In a separate phase of this proceeding, the NYPSC issued an order in November 2001 directing the development of embedded cost of service studies for use in implementing unbundled rates. A separate RD on the embedded cost of service studies filed by NYSEG and Consolidated Edison was issued on March 24, 2003. That RD discusses the utilities' cost studies and concludes that they generally comply with the NYPSC's directives. The RD recommended adoption of NYSEG's lost revenue recovery mechanisms contained in NYSEG's electric and natural gas joint proposals. Briefs on the recommended decision were filed in April 2003 by NYSEG and RG&E. NYSEG took exception to the RD's treatment of certain costs. RG&E filed its brief on exception, not taking formal exception to any of the RD's proposals, but commenting that given the material differences among utilities, it would be both impossible and improper to impose the conclusions in this RD on the remaining utilities in this proceeding.
CMP Alternative Rate Plan: In September 2000 the Maine Public Utilities Commission (MPUC) approved CMP's Alternative Rate Plan (ARP 2000). ARP 2000 applies only to CMP's state jurisdictional distribution revenue requirement and excludes revenue requirements related to stranded costs and transmission services.
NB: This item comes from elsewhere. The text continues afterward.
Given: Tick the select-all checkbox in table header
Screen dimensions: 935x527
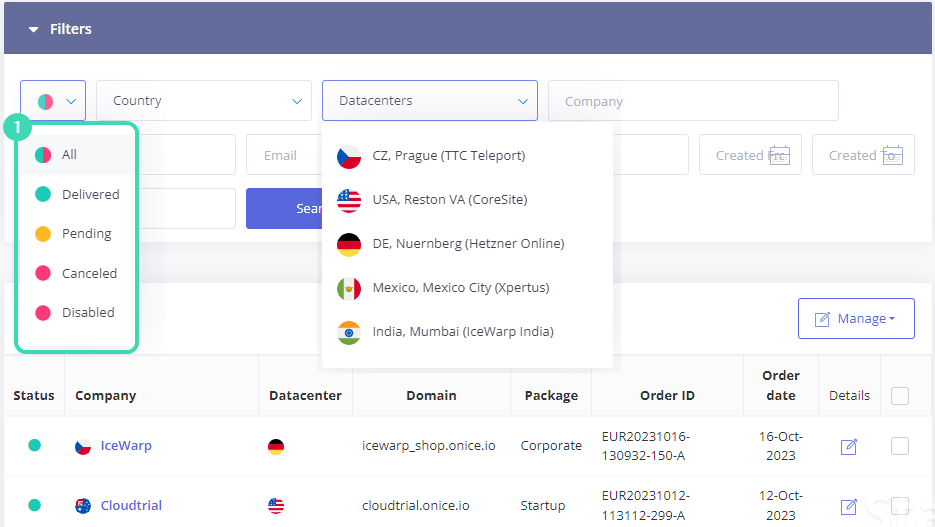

ARP 2000 began January 1, 2001, and continues through December 31, 2007, with price changes, if any, occurring on July 1, in the years 2002 through 2007. In March 2003 CMP submitted its annual ARP filing proposing a decrease of 7.82% on the distribution portion of rates, which reflects a decrease in ice storm amortization expense and other items. In June 2003 the MPUC approved the decrease, which became effective July 1, 2003.
CMP Electricity Supply Responsibility: Under Maine Law the MPUC can mandate that CMP be a standard-offer provider for supply service if the MPUC should deem bids by competitive suppliers to be unacceptable. CMP has no standard-offer obligations through February 2004. In July 2003 the MPUC chose suppliers of standard-offer electricity for the six months beginning September 1, 2003: FPL Energy Power Marketing, Inc. for medium class customers and Select Energy, Inc. for larger customers. If in the future CMP should have standard-offer obligations there would be no effect on net income because CMP is ensured cost recovery through Maine Law. CMP's revenues and purchased power costs would fluctuate, however, if its status as a standard-offer provider changes. (See report on Form 10-K for Energy East and CMP for fiscal year ended December 31, 2002, Item 7 - Liquidity and Capital Resources.)
MPUC Stranded Cost Proceeding: In December 2002 the MPUC initiated an investigation to review CMP's current level of recovery of stranded costs, including the costs associated with decommissioning the Yankee Atomic plant. In June 2003 the MPUC approved a stipulation agreeing to a total of $7.4 million reduction in stranded cost rates over the period July 2003 through February 2005. The reduction reflects lower anticipated Maine Yankee costs and higher sales levels. The stipulation also provided for deferral and recovery of Yankee Atomic decommissioning costs not currently in rates.
Management's discussion and analysis of financial condition and results of operations
Energy East Corporation
In response to a request from the Industrial Energy Consumers Group to mitigate high supply prices, the MPUC ordered CMP to lower stranded cost prices for medium and large commercial and industrial customers by $.003 per kWh for the period July 2003 through February 2005. The mitigation is to be funded from CMP's asset sale gain account.
Mandated Contracts with Two NYSEG Customers: (See report on Form 10-K for Energy East and NYSEG for fiscal year ended December 31, 2002, Item 7 - Liquidity and Capital Resources, Electric Delivery Business, NYPSC-mandated Contracts with Two Customers and NYSEG Electric Rate Plan.) On July 24, 2002, NYSEG filed a petition with the New York State Supreme Court, Albany County, asking the court to overturn the NYPSC's orders directing NYSEG to enter into long-term electric service contracts with Nucor Steel Auburn, Inc. and Corning Incorporated. NYSEG believed the rates and the terms of those mandated contracts were unduly preferential and violated the law, NYSEG's tariffs and the NYPSC's guidelines. On December 9, 2002, the State Supreme Court dismissed NYSEG's petition.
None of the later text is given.